::: MATERIAL PROVIDED :::
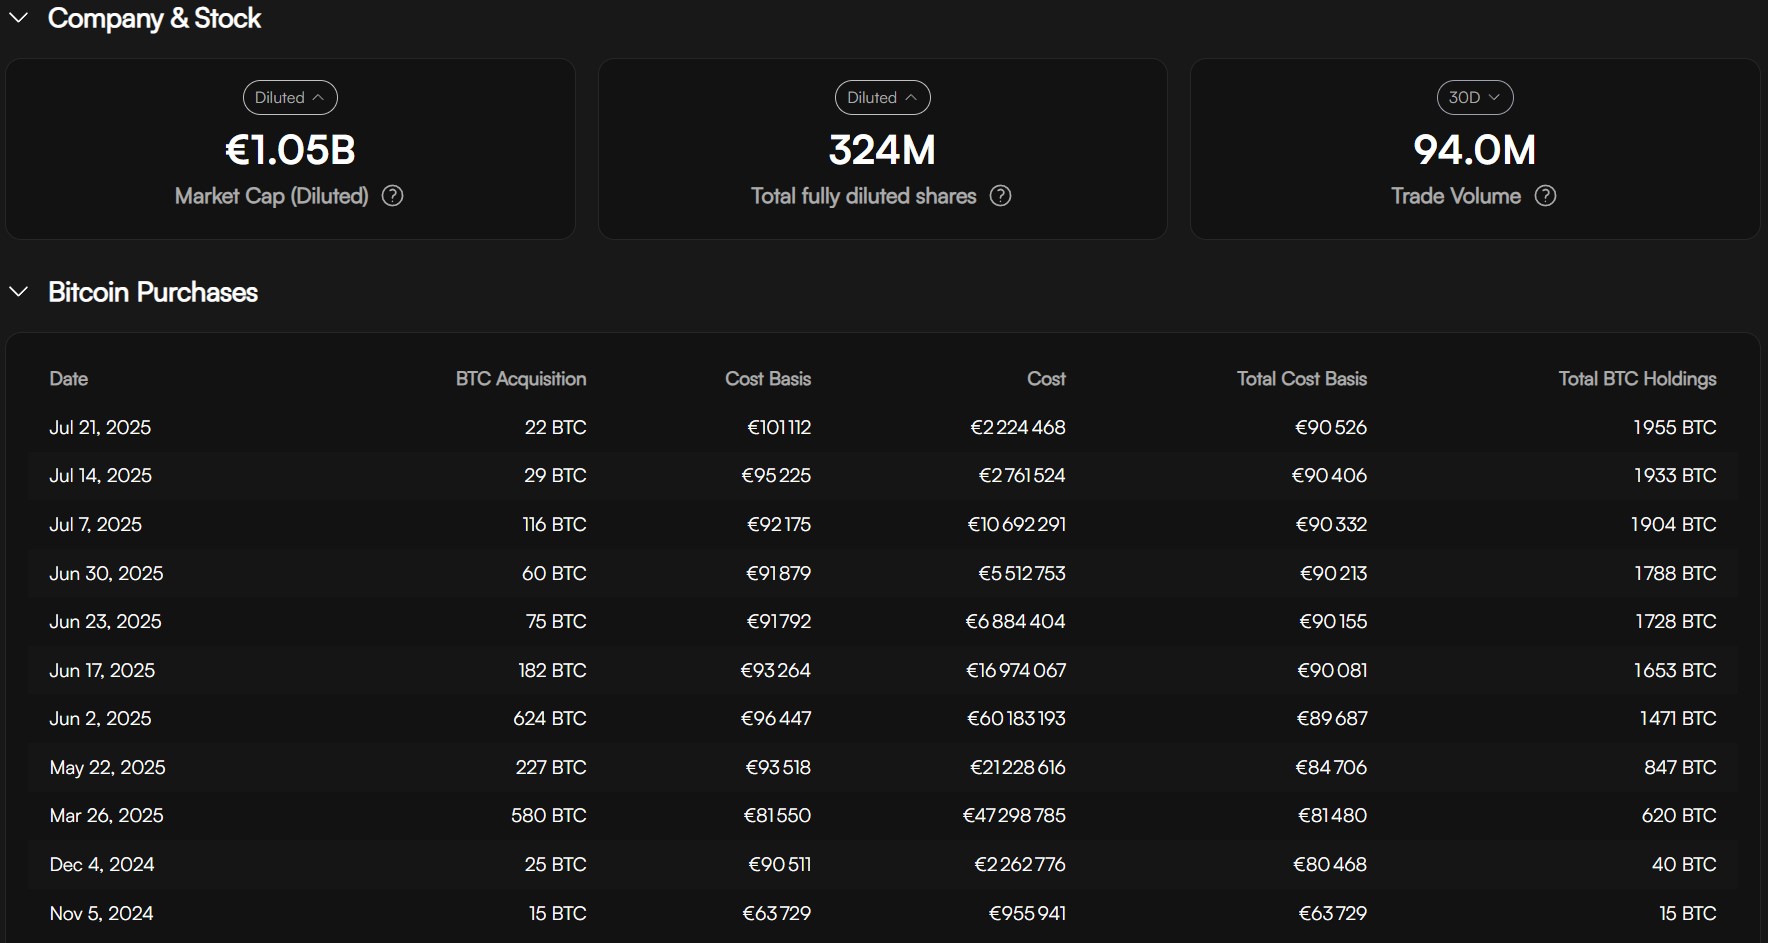Open the 30D trade volume period dropdown
This screenshot has height=943, width=1768.
pyautogui.click(x=1474, y=98)
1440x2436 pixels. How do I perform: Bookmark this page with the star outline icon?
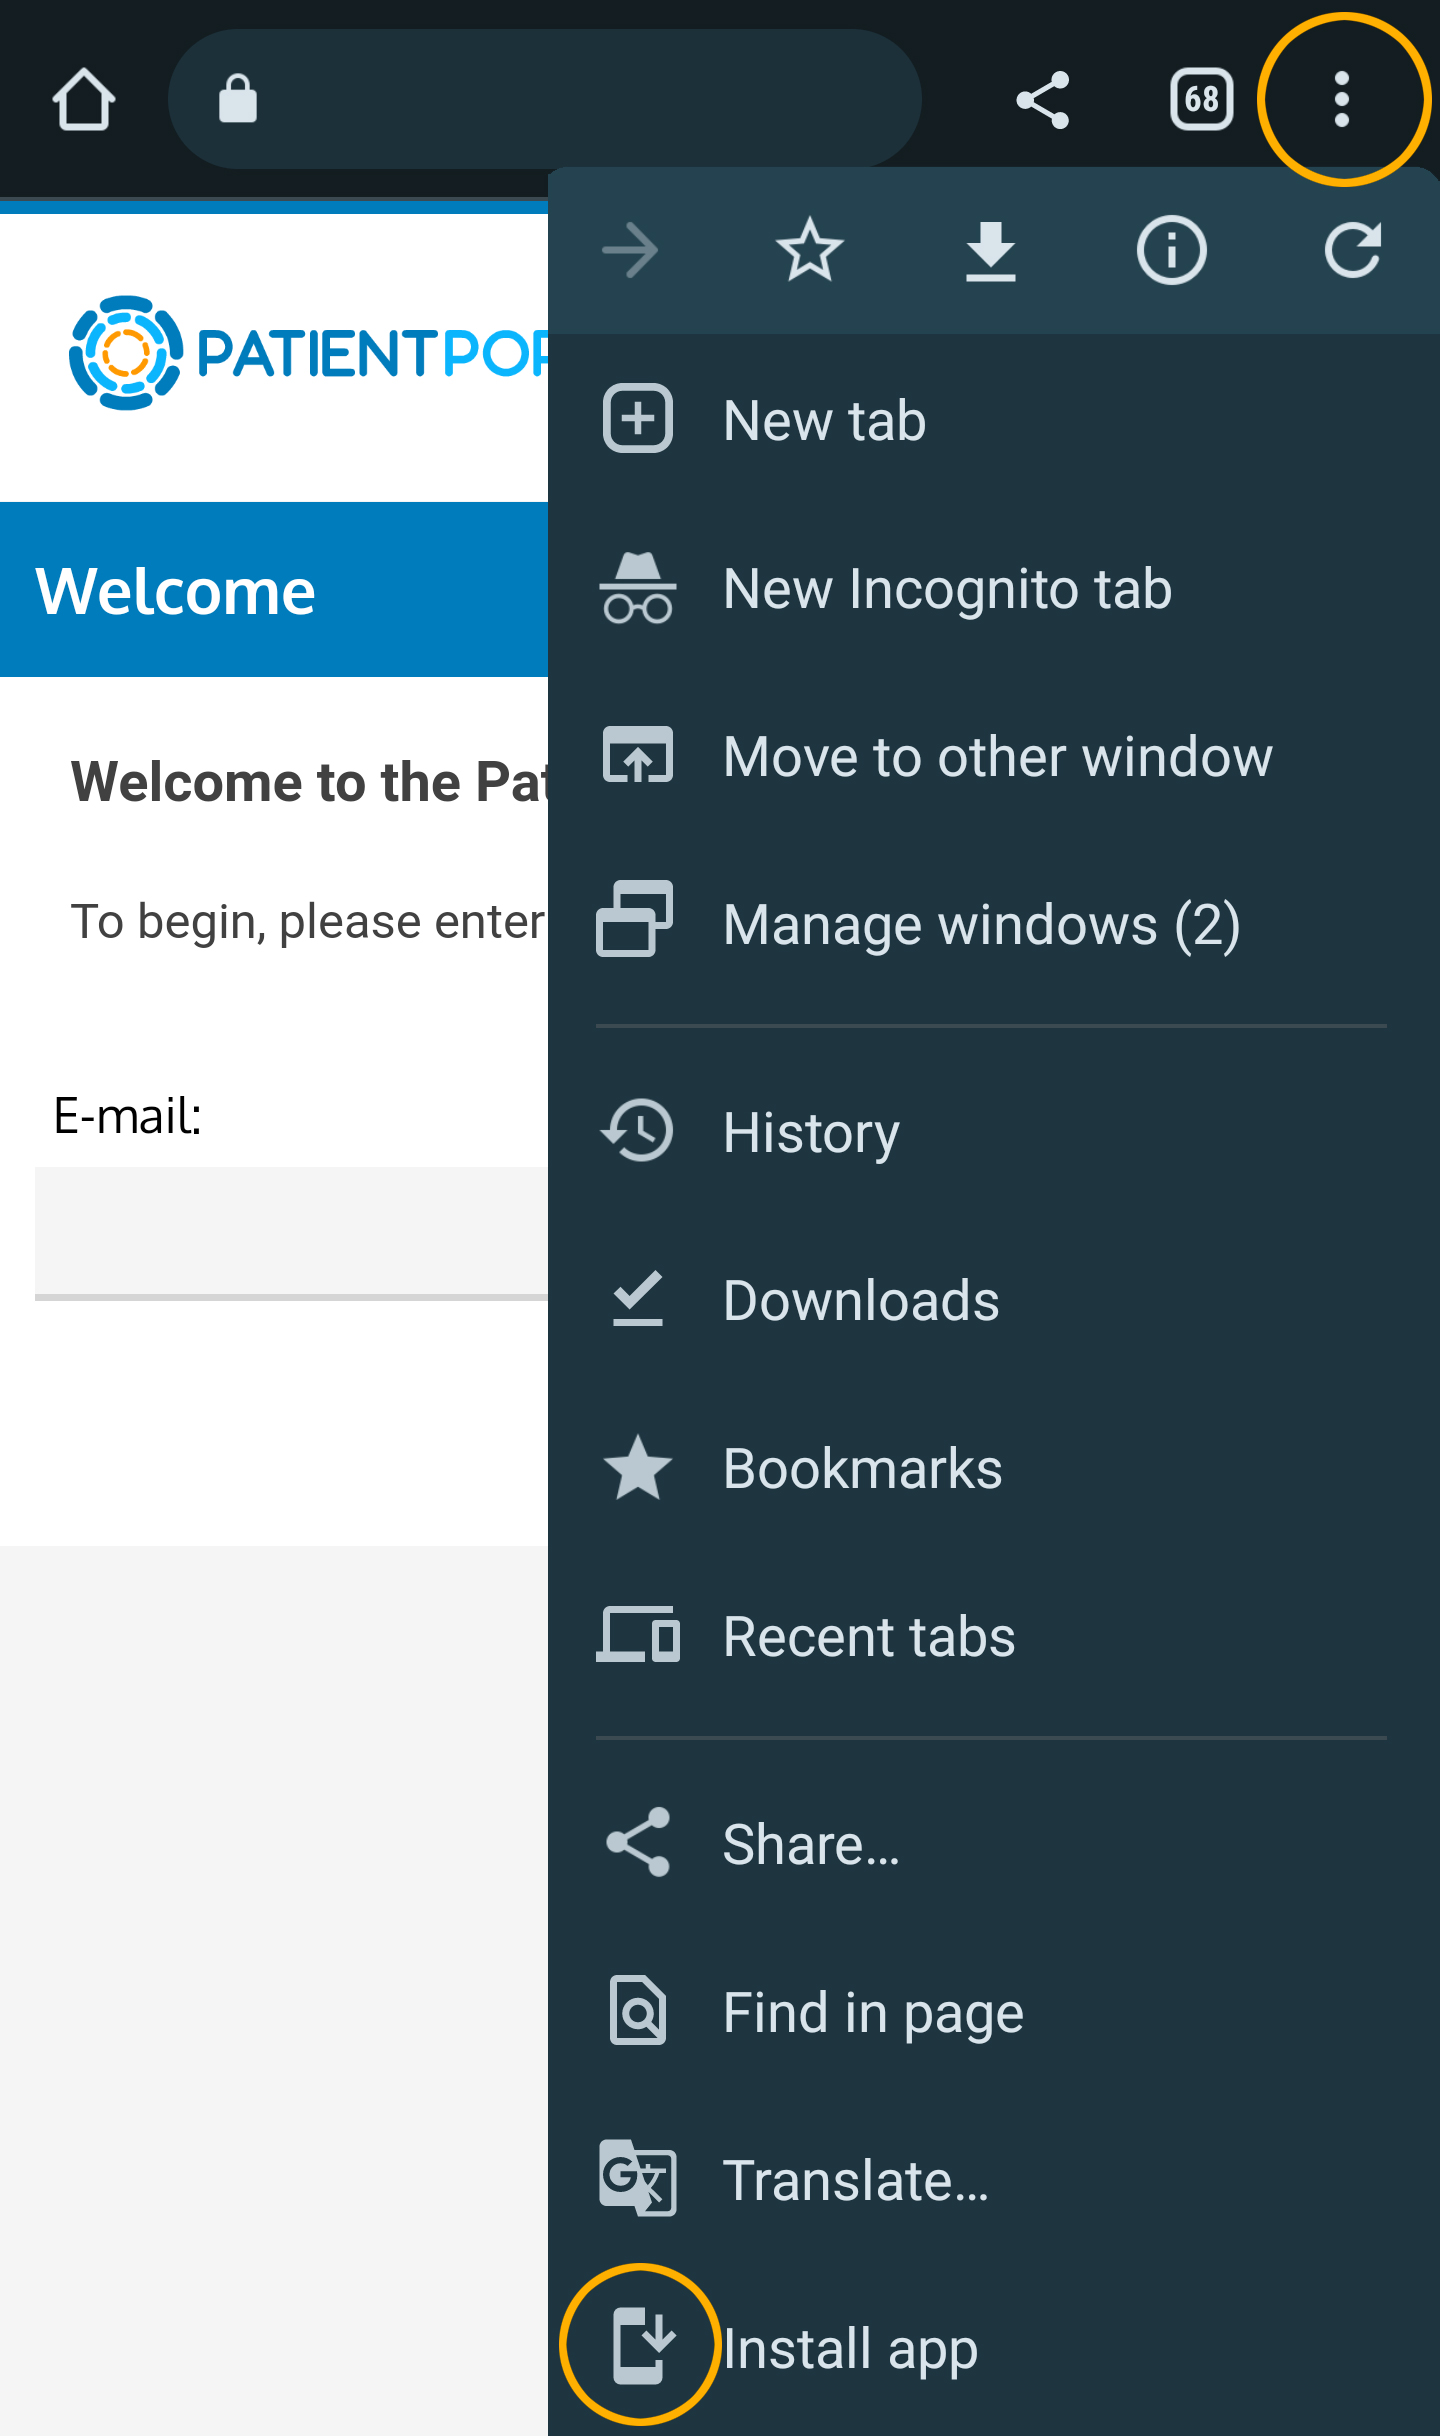809,250

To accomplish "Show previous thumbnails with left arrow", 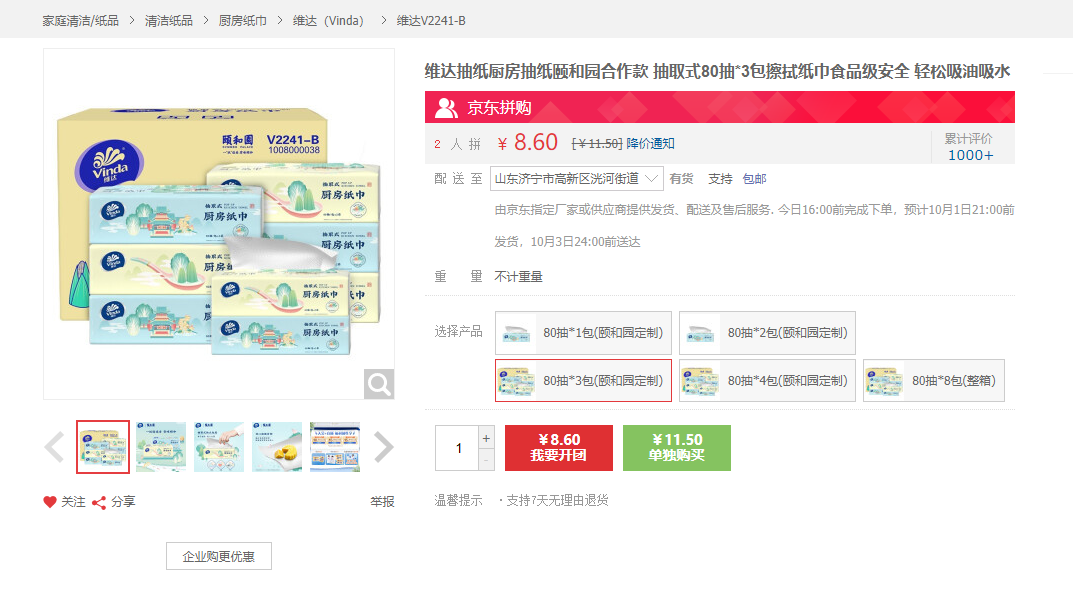I will (x=55, y=447).
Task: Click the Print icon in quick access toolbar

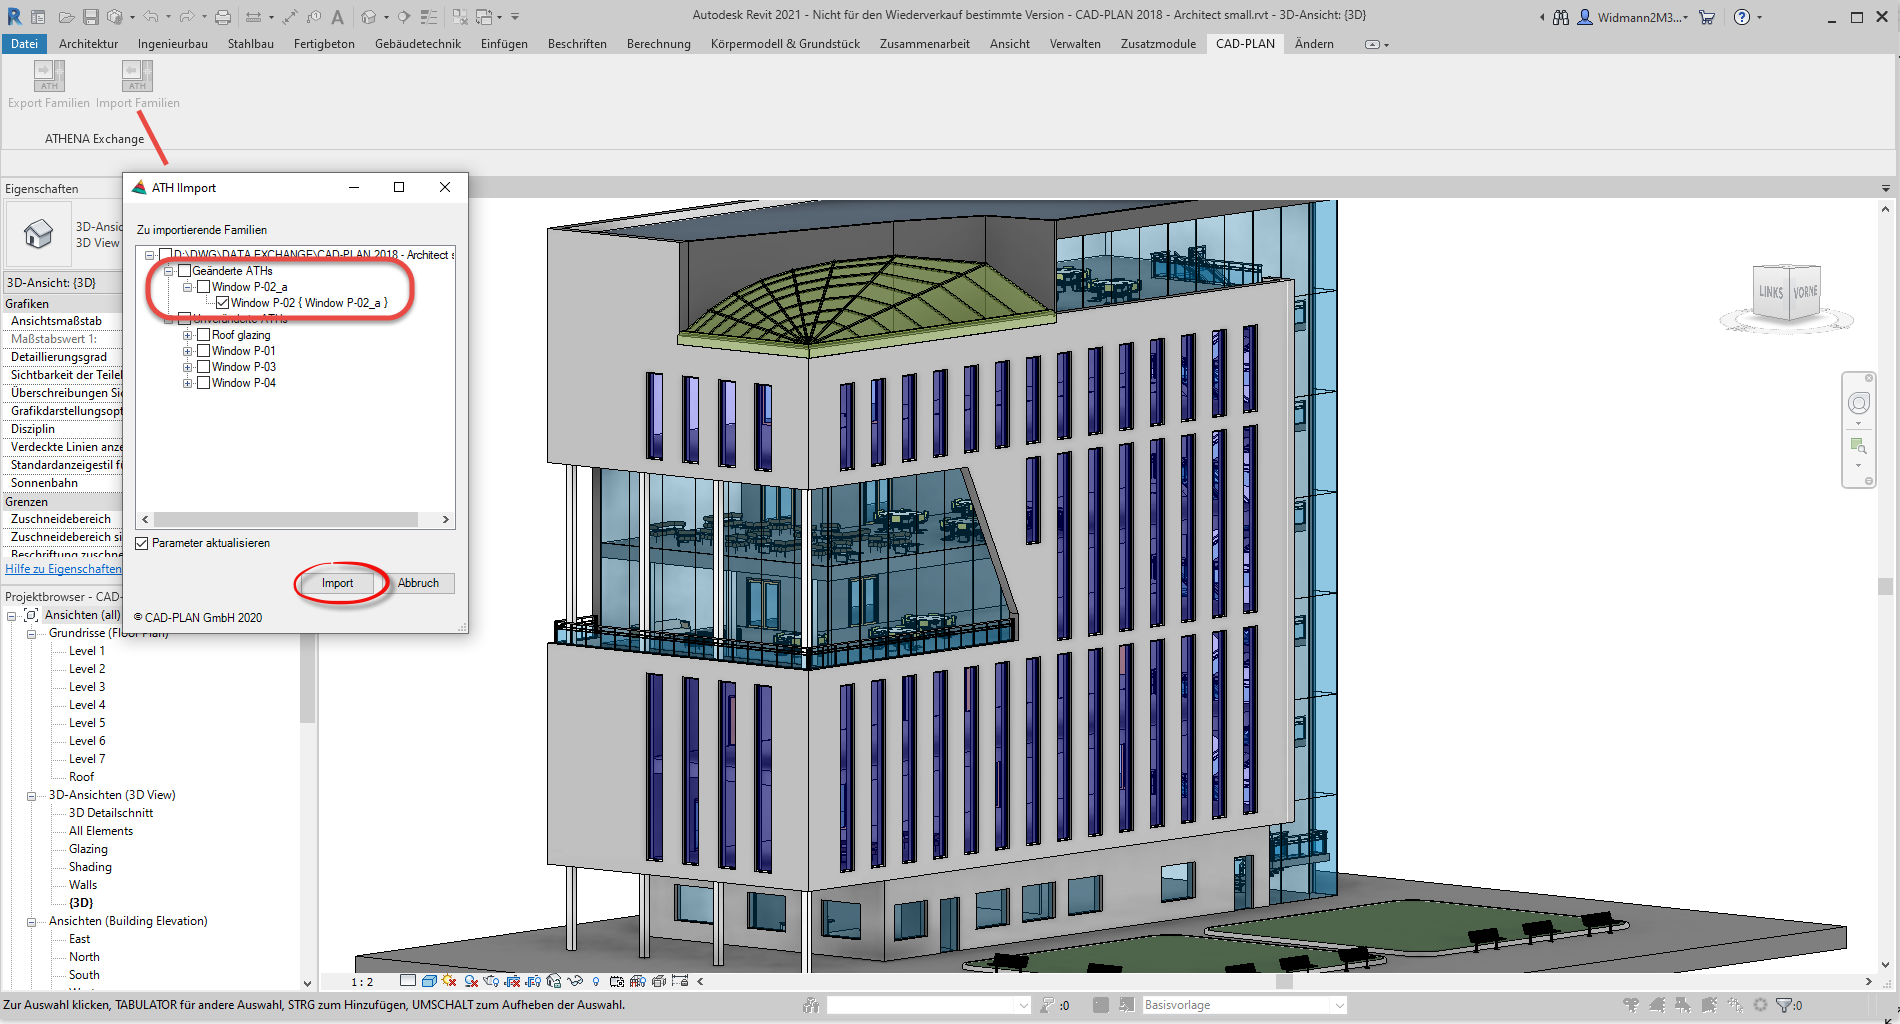Action: (223, 17)
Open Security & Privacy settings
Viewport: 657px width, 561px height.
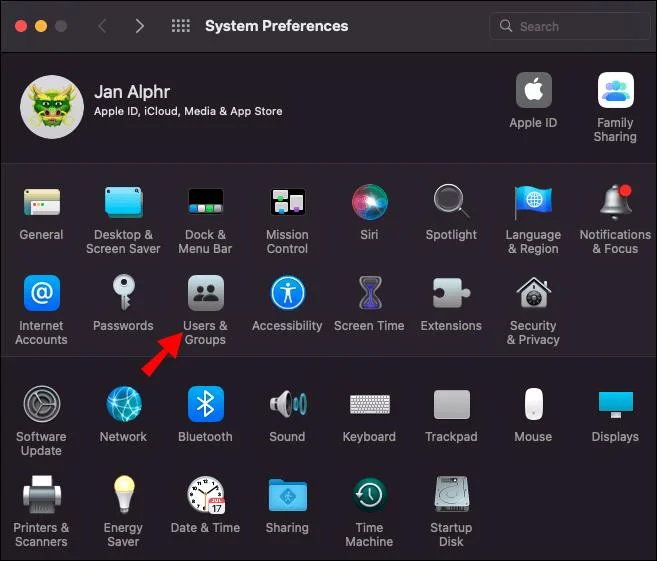click(533, 294)
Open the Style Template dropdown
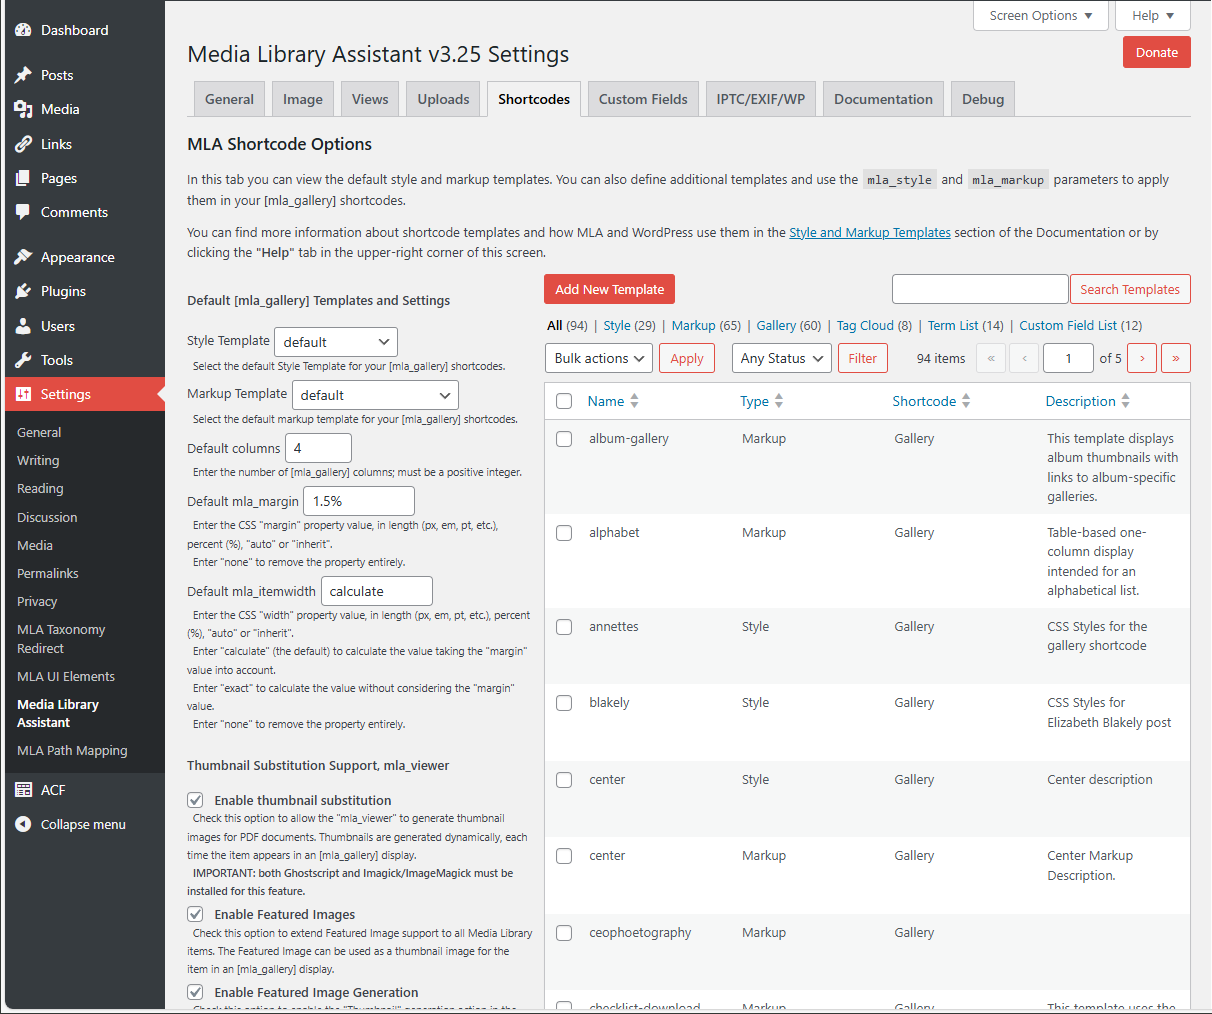This screenshot has height=1014, width=1212. click(335, 341)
:::
Transcribe exactly the span of lines from the line holding "Task: Click the" through the last line above, both included. Pictures stay out.

▶ **RESPONSE AREA**
Task: Click the Print icon in quick access toolbar

Action: (223, 17)
Open Security & Privacy settings
Viewport: 657px width, 561px height.
click(533, 294)
Open the Style Template dropdown
This screenshot has height=1014, width=1212. click(335, 341)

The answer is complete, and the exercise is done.